## [Requests]
**A)** From the transcript on telling heirs about their inheritance below, return the passage between "Danielle Friedman: No." and "your advisors are.", inclusive.
**B)** Supply the next part of the transcript below about what to tell heirs about an inheritance, picking up right after its final sentence.

## [Selected excerpt]
(begin)
Herb Fineburg: And one of the things she wrote about in her article was a following, although 89% of high net worth boomers surveyed by RBC Wealth Management in 2024 said it was important to tell heirs about their inheritances. Fewer than 40% had done so, and I would think it's actually even less than 40%.

Danielle Friedman: Yeah. I'm surprised to hear 40%.

Herb Fineburg: And now many of our clients ask us, what can they tell them? And I think, Max, you have a thought about how, look at it in tiers. What have you, determined from this discussion?

Max McCauley: I think at a big picture level, you could divide it into three levels of sharing.

Max McCauley: Level one, the essentials. Almost everyone should share these items. Level two, the structure which would really be helpful for adult children. [00:02:00] And then level three, which is very personal and optional would be disclosing your assets, the numbers, the amounts, who gets what, specifically, so we'll start with the essentials.

Max McCauley: This is the need to know so things don't fall apart tier, but I think even the bullet points in this tier are open to suggestions and discussions. So the essentials would be who your executor is, or trustees, who your guardians are, if you have minor children, where the documents are stored, who your attorney and financial advisor is, and what to do in an emergency.

Max McCauley: I don't think we have total agreement on sharing all those items, do we, Danielle?

Danielle Friedman: No. I get this question a lot. It's probably the most frequent question we get from clients after they sign their documents, they ask me, what do I tell my family? And I often advise them, tell them who your advisors are.
(end)
## [Material supplied]
(begin)
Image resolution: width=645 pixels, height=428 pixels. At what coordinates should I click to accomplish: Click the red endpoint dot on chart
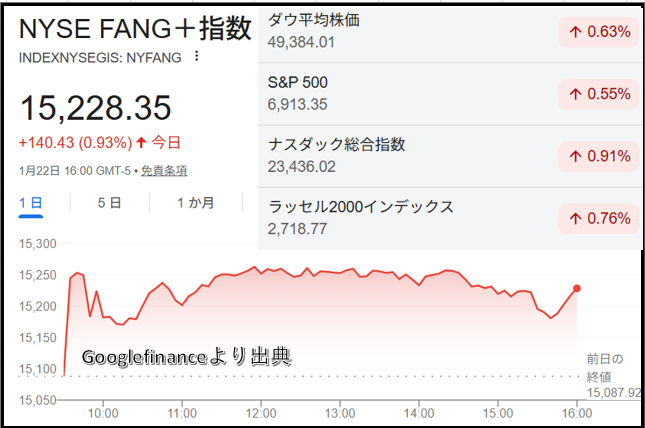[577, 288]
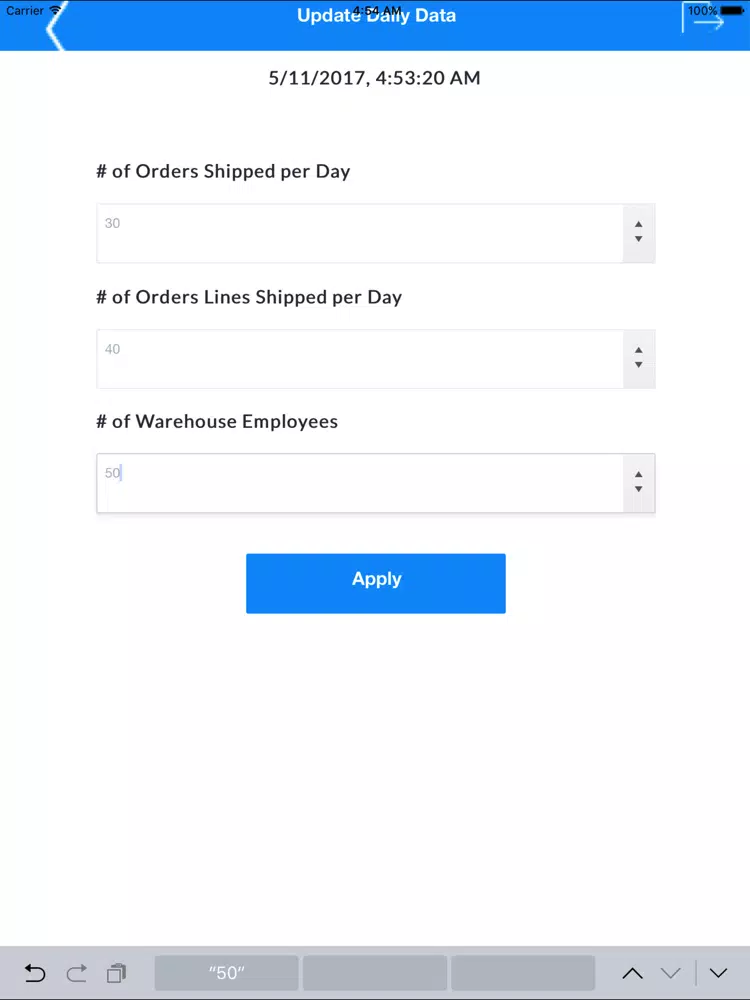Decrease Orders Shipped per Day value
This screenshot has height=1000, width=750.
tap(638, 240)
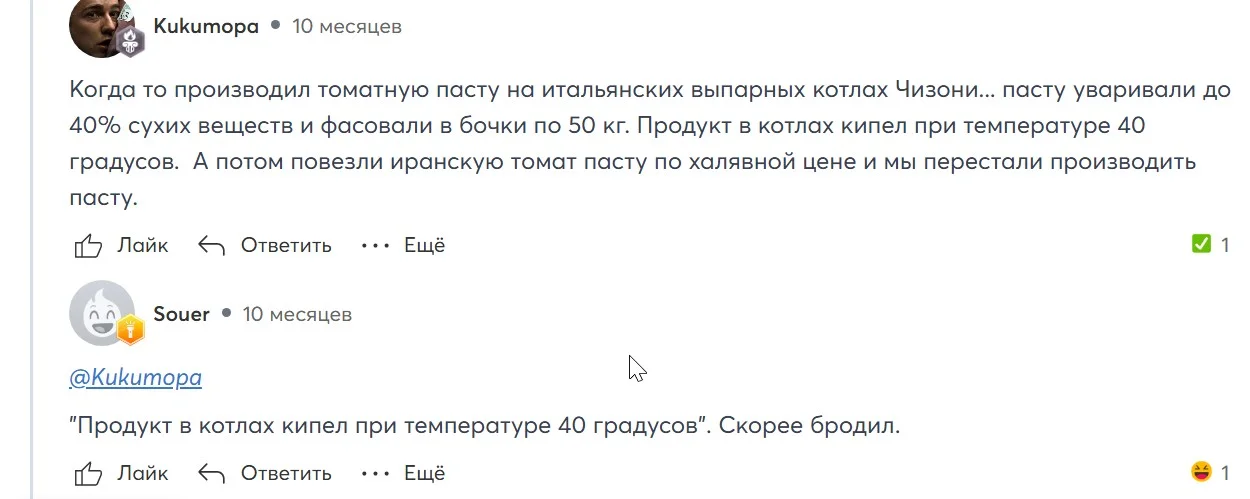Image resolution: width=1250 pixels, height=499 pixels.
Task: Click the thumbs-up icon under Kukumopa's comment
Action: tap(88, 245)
(end)
(begin)
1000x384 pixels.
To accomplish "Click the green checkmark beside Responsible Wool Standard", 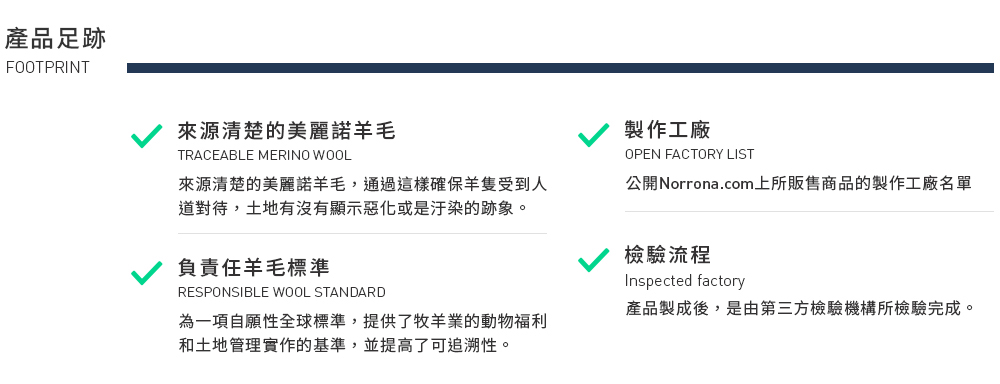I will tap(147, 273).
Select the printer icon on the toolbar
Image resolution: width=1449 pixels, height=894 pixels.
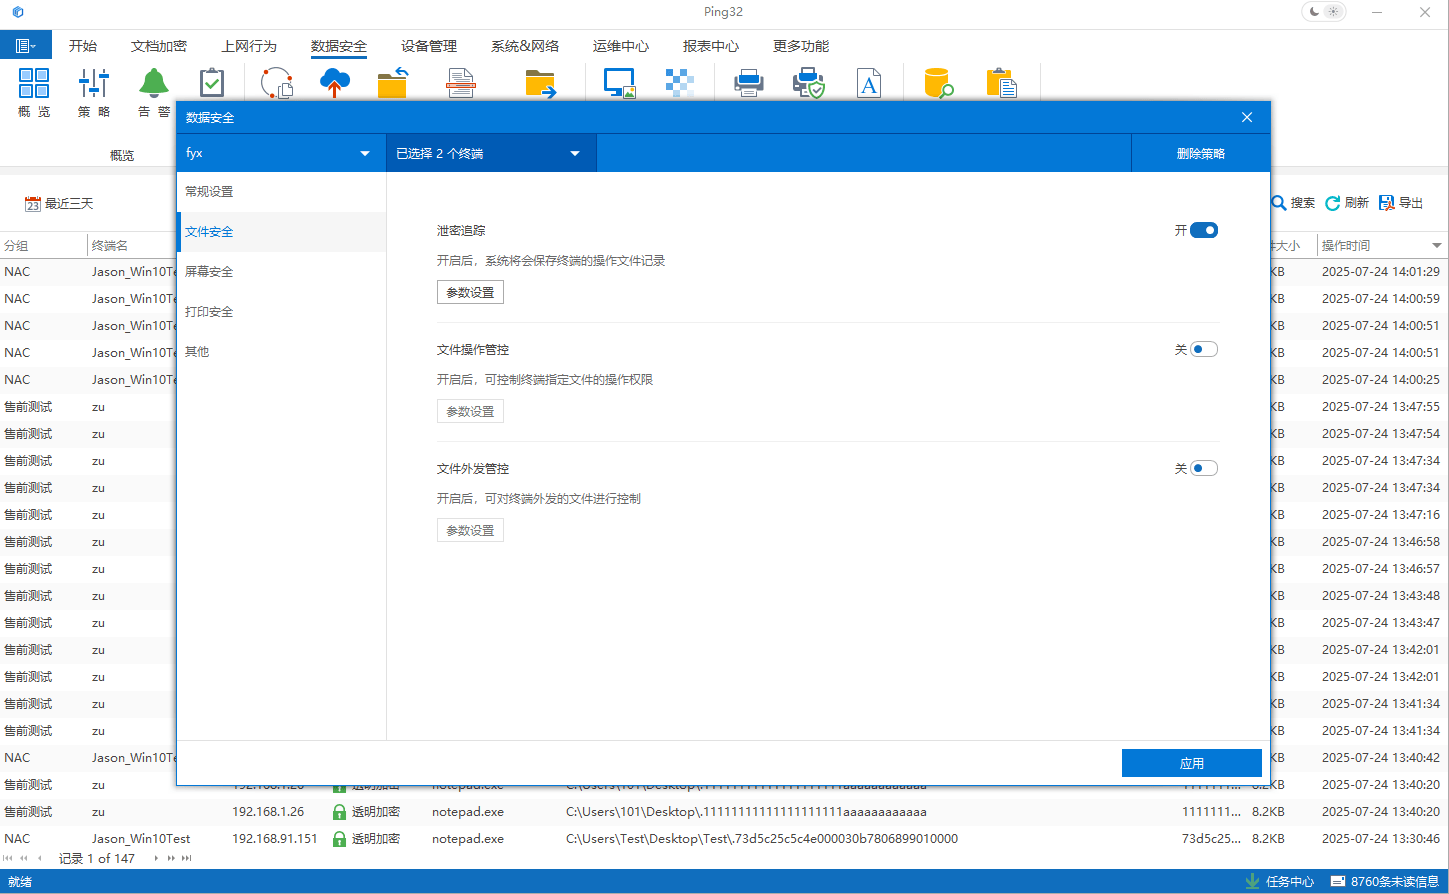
(end)
(begin)
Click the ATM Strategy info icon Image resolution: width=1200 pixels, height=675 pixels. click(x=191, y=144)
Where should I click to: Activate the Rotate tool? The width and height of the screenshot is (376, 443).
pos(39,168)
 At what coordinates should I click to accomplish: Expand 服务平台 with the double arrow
(end)
## [Final answers]
**A)**
Danielle Friedman: No. I get this question a lot. It's probably the most frequent question we get from clients after they sign their documents, they ask me, what do I tell my family? And I often advise them, tell them who your advisors are.

**B)**
Danielle Friedman: Here's my business card, share my email. Do all that. Tell them where the [00:03:00] documents are stored, the originals, and usually we retain the client's originals, but sometimes the clients take them and, as long as they keep them in a safe place and let their family members know where to locate them, that's okay.

Danielle Friedman: Copies for now should be sufficient too. What I tell them not to share is who they've named as fiduciaries, whether that's executors or trustees, because those can be changed in the future. And relationships change, people mature differently. Certainly personal interactions can evolve and parents may reconsider who they named in certain roles, and if specifically, if they're choosing between different children to serve as executors or trustees. You don't want a child to come back years later and say, well, mom told me that I'm the trustee, but the document says that, my brother's the trustee. What [00:04:00] gives.

Herb Fineburg: It's hard for somebody to understand when mom said you're gonna be the trustee, and the document says something different. Is that child then accusing you of not writing down what mom wanted?

Danielle Friedman: Right. I mean, sometimes it feels that way. And you can talk to that child slowly, you're blue in the face, and even show them communications that you've had with the parent and say, no, that's no way would mom have said that and you get into this, family drama that wouldn't otherwise exist if that information had been kept private. Now, when it comes to powers of attorney, which are immediately effective, I would share those and say, okay, you're the financial agent. You're my healthcare agent. Here's a copy of the document, because that's gonna be needed most likely in the event of an emergency.

Danielle Friedman: You just have to know with the financial power of attorney that. Most of the time they're effective immediately. That agent can go and transact on your behalf. Of course, they are your fiduciary and need to [00:05:00] act in your best interest, but there is some room for wrongdoing. So you have to really trust that person and hopefully you've named the right person in that role. If you're giving them that access and information.

Max McCauley: But to be clear, if you're just sharing the essentials, you're not discussing money or assets at this point.

Danielle Friedman: No. And I'm not discussing what's going where, who's getting what, none of that. It's really, bare minimum need to know in order to, pick up the phone if something happens.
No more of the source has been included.